2. Nur in einer Wohnung kann eigentlich der Sachverhalt stattfinden, den man gemeinhin als "Wohnen" umschreibt. Wie verhält es sich aber bei einem selbst genutzten Garten? Gehört er mit zur Wohnung?

3. Zunächst: Man muss wohl den zur Wohnung gehörenden Grund und Boden in die Förderung einbeziehen. Zwar handelt es sich dabei um ein eigenständiges Wirtschaftsgut, das grundsätzlich in keinem einheitlichen Nutzungs- und Funktionszusammenhang zu dem Gebäude steht. Wenn man aber auch den zur Wohnung gehörenden Grund und Boden wie die Wohnung selbst steuerlich behandelt, so tut man dies vor dem Hintergrund des Normzwecks. Der beruflichen Mobilität würde entgegengewirkt, wollte man den zur Wohnung gehörenden Grund und Boden der Veräußerungsgewinnbesteuerung unterwerfen. Ein Umzug würde unter diesen Umständen entgegen der gesetzlichen Intention erschwert.
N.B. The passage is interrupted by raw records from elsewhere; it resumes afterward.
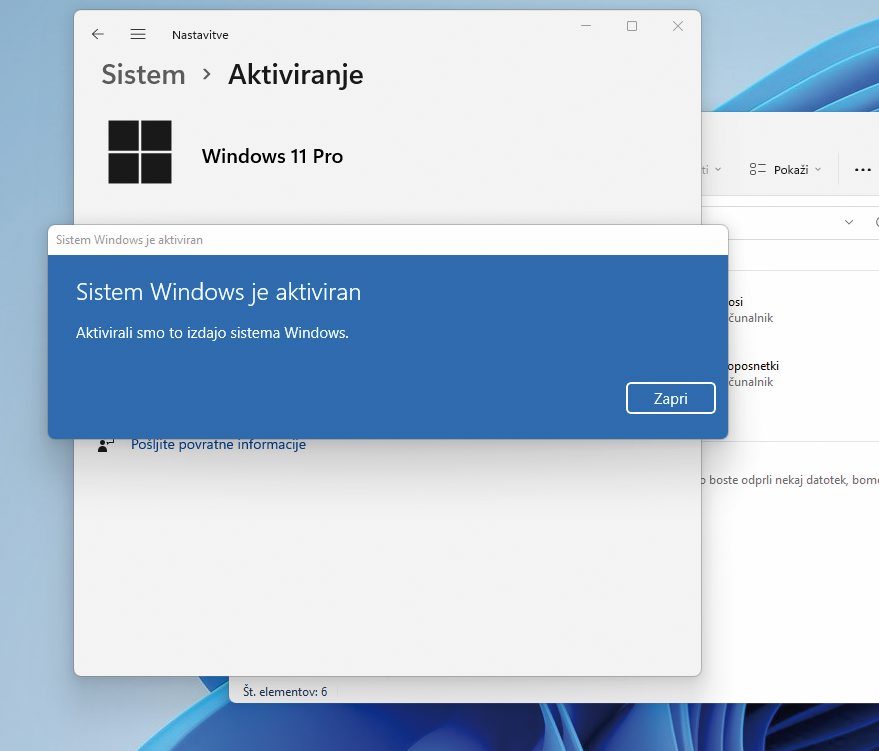The image size is (879, 751).
Task: Close the Nastavitve settings window
Action: coord(678,26)
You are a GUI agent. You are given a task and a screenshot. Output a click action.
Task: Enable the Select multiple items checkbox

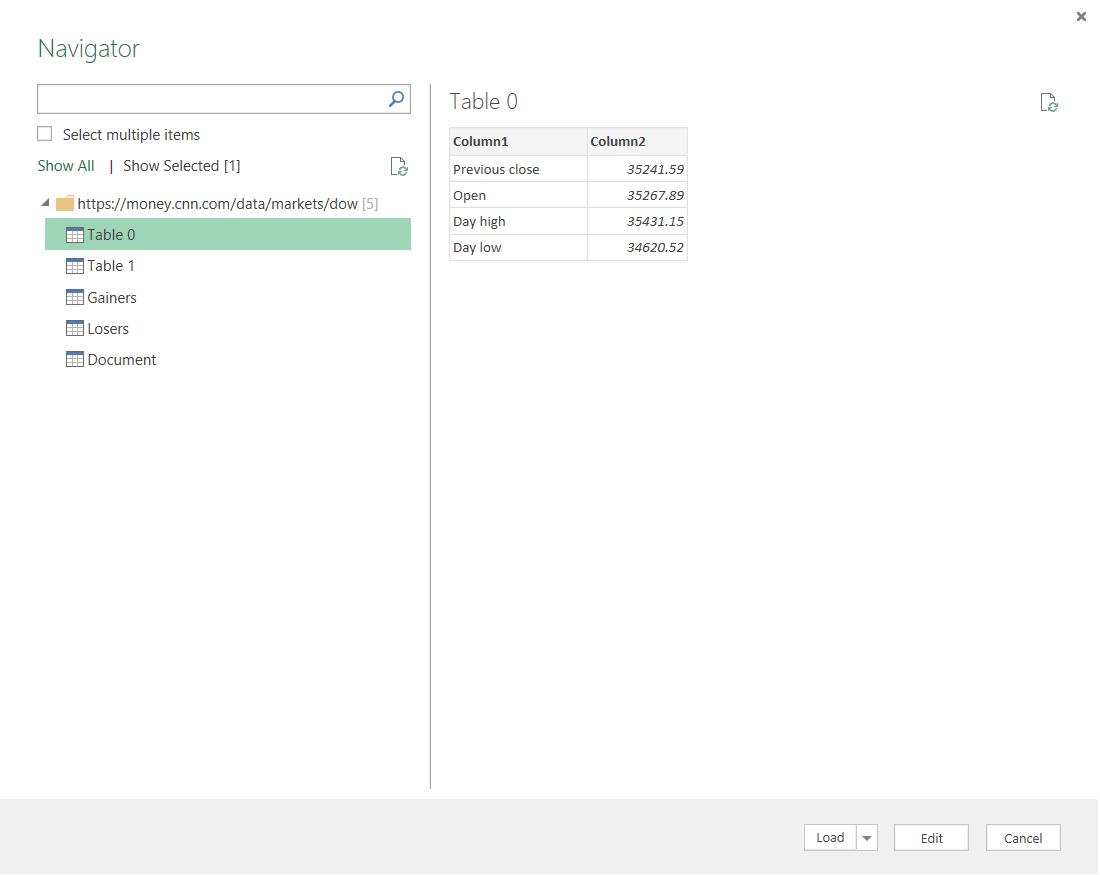[45, 134]
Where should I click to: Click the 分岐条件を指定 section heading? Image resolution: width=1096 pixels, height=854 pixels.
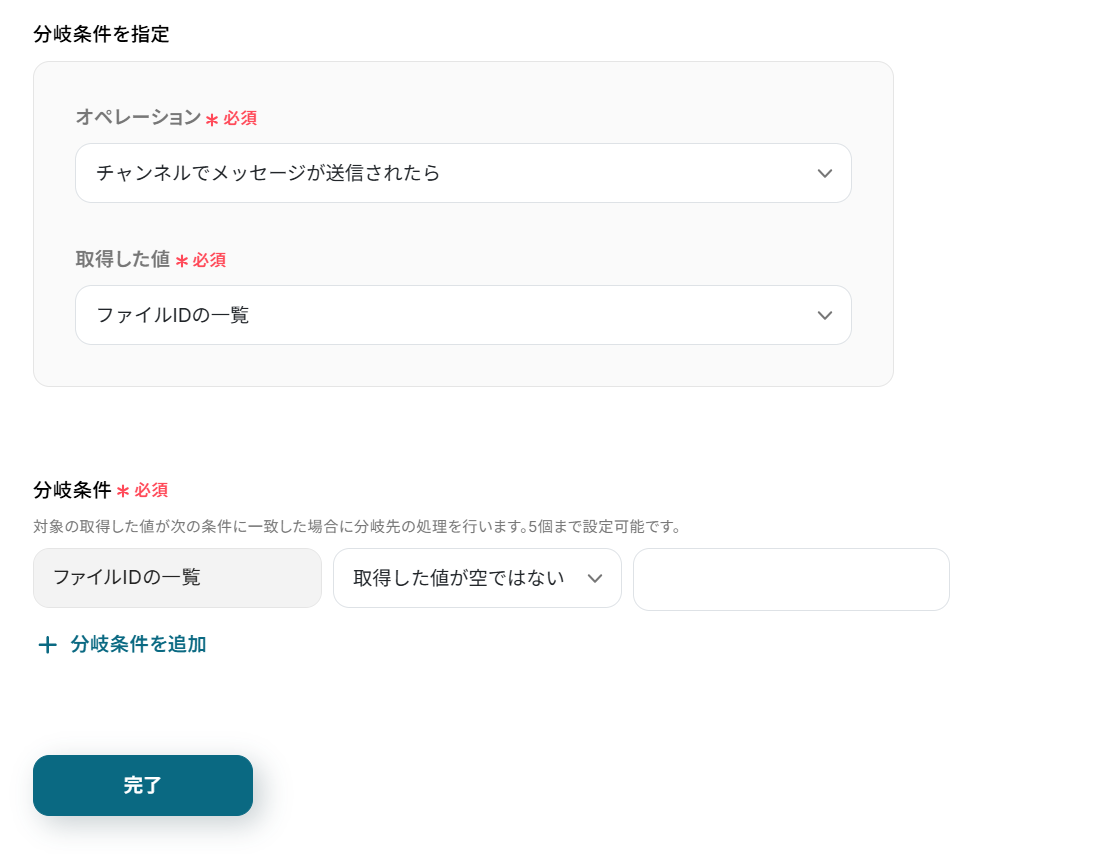click(101, 34)
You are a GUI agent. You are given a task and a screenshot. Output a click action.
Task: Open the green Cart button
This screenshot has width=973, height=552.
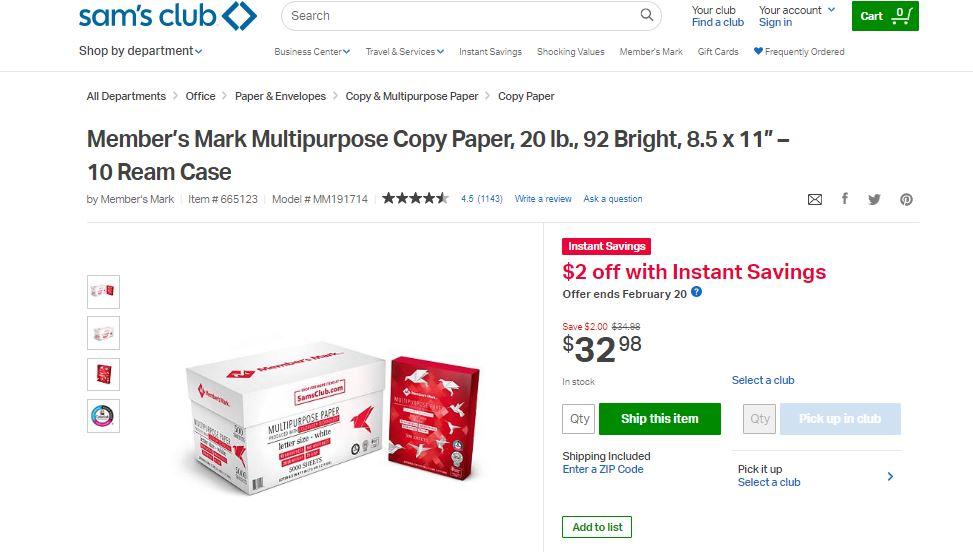(886, 16)
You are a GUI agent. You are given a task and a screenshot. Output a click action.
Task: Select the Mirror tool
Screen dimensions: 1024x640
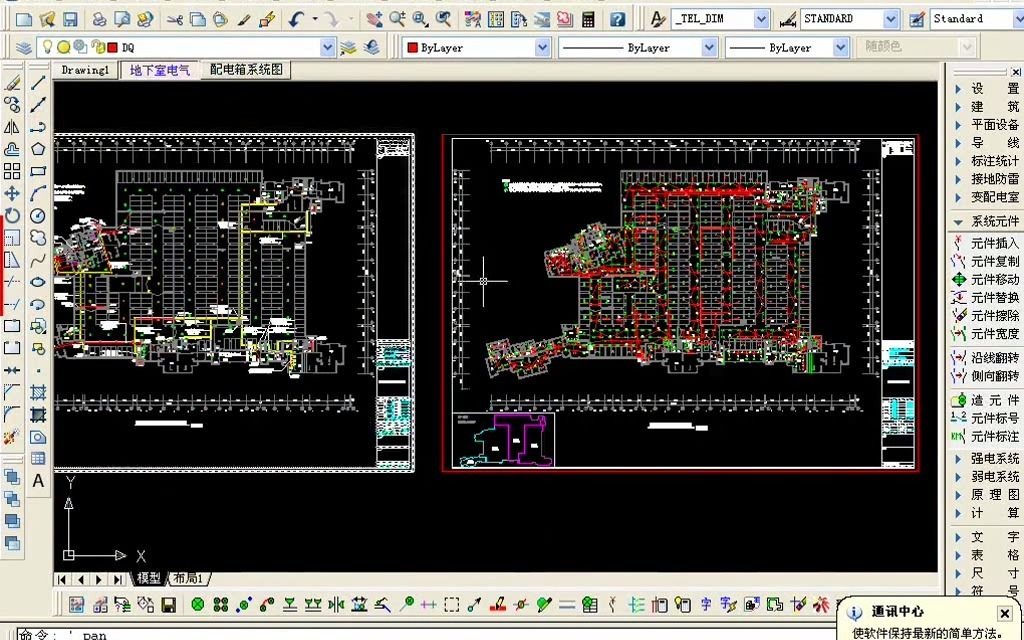pos(12,127)
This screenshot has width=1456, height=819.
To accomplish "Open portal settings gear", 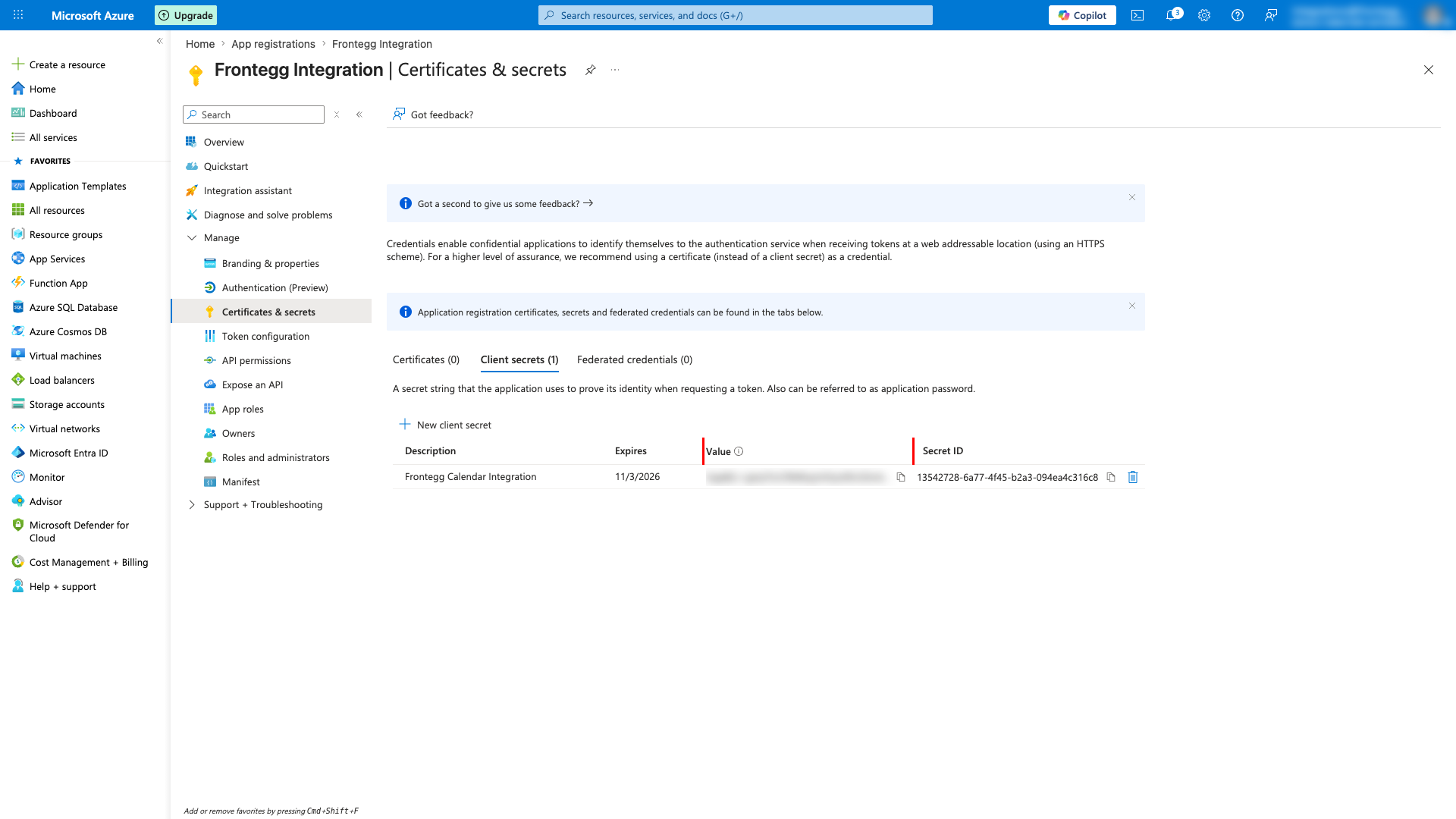I will (x=1204, y=15).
4. Der Normzweck beantwortet auch die Streitfrage nach der steuerrechtlichen Behandlung eines Grundstücks, das – als Hausgarten genutzt – direkt an das Grundstück grenzt, auf dem sich die Wohnung befindet. Wird dieses Gartengrundstück – anders als das Wohnungsgrundstück – veräußert, während die Wohnung weiterhin selbst genutzt wird, ist der Normzweck der Steuerbegünstigung nicht erfüllt. Denn das Gartengrundstück steht nicht in einem einheitlichen Nutzungs- und Funktionszusammenhang mit dem Grundstück, auf dem der Steuerpflichtige auch nach der Veräußerung wohnt.

5. Der BFH konnte bei der Konstellation des Streitfalls und seiner am Normzweck orientierten Auslegung mehrere Fragen offen lassen: Besteht ein einheitlicher Nutzungs- und Funktionszusammenhang nur mit dem Garten als selbstständigem, vom Grund und Boden zu separierendem Wirtschaftsgut? Was bedeutet es, wenn man den "dazugehörenden Grund und Boden" in die Förderung einbezieht? Ist damit jede, auch parkartige Fläche gemeint, die – z.B. als Garten – selbst genutzt wird, oder gibt es Begrenzungen (z.B. auf das Übliche)?